[Instructions]
a) In the text below on wild yam foraging in Zambia, turn the paragraph that begins "We were astonished at the dependence" into a short bulleted list that keeps its main facts.
b) List every orchid genus that the text below on wild yam foraging in Zambia names as a wild edible plant in southern Africa.
c) According to the text below on wild yam foraging in Zambia, how many rural households were surveyed about lusala?

Wild harvested crops are a vital source of food in much of the world. Some common wild edible plants in southern Africa include wild mushrooms, such as Termitomyces titanicus, orchids from the genera Disa, Habenaria and Satyrium, and various wild vegetables such as wild spinach (an amaranth), and Cleome species.
The well-known adage “you can’t manage what you can’t measure” is relevant here. If foraging is not quantified then its economic and social value may be ignored by decision makers in a world where major decisions are often driven by quantitative data.
One such unrecorded estimate of the value of foraging has now been provided in southern Zambia.
The tubers of the wild plant lusala are sold in markets. Lusala, the Tonga name for the wild yam Dioscorea hirtiflora Benth, is a tuberous, climbing wild plant that’s indigenous to Zambia and grows in the country’s forests. To answer the question “is this wild edible plant important?”, we surveyed the plant’s role in the lives of 278 rural households across four different districts in the southern province of Zambia and in market traders’ businesses in three towns.
We were astonished at the dependence on this wild yam. Almost all (96%) rural households ate lusala. A high portion collected tubers from forests (83%) while over half (59%) sold tubers they collected. There were no differences among districts.
This new understanding of the level of lusala use means that it’s possible to place a value on it, and to begin to understand how important forests in the region are to maintaining supply. Forests in Zambia are under threat, with deforestation happening at an alarming rate.

[Data shown]
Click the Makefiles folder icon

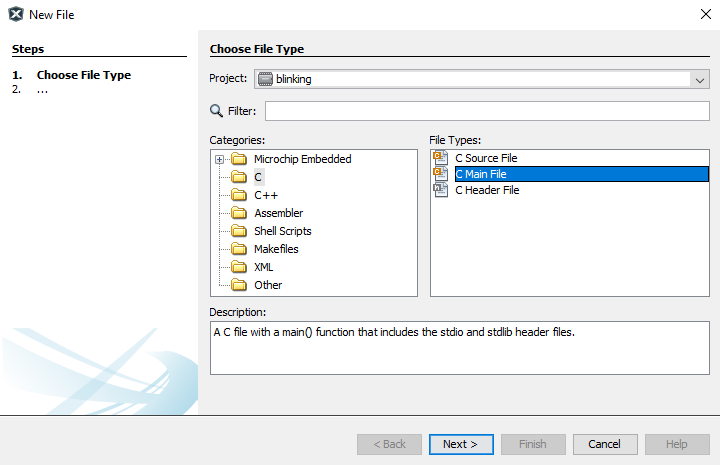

[Answers to the tasks]
a)
- Rural households depended heavily on the wild yam.
- 96% of rural households ate lusala.
- 83% collected tubers from forests.
- 59% sold tubers they collected.
- There were no differences among districts.

b)
- Disa
- Habenaria
- Satyrium

c) 278 rural households, across four districts in Zambia's southern province.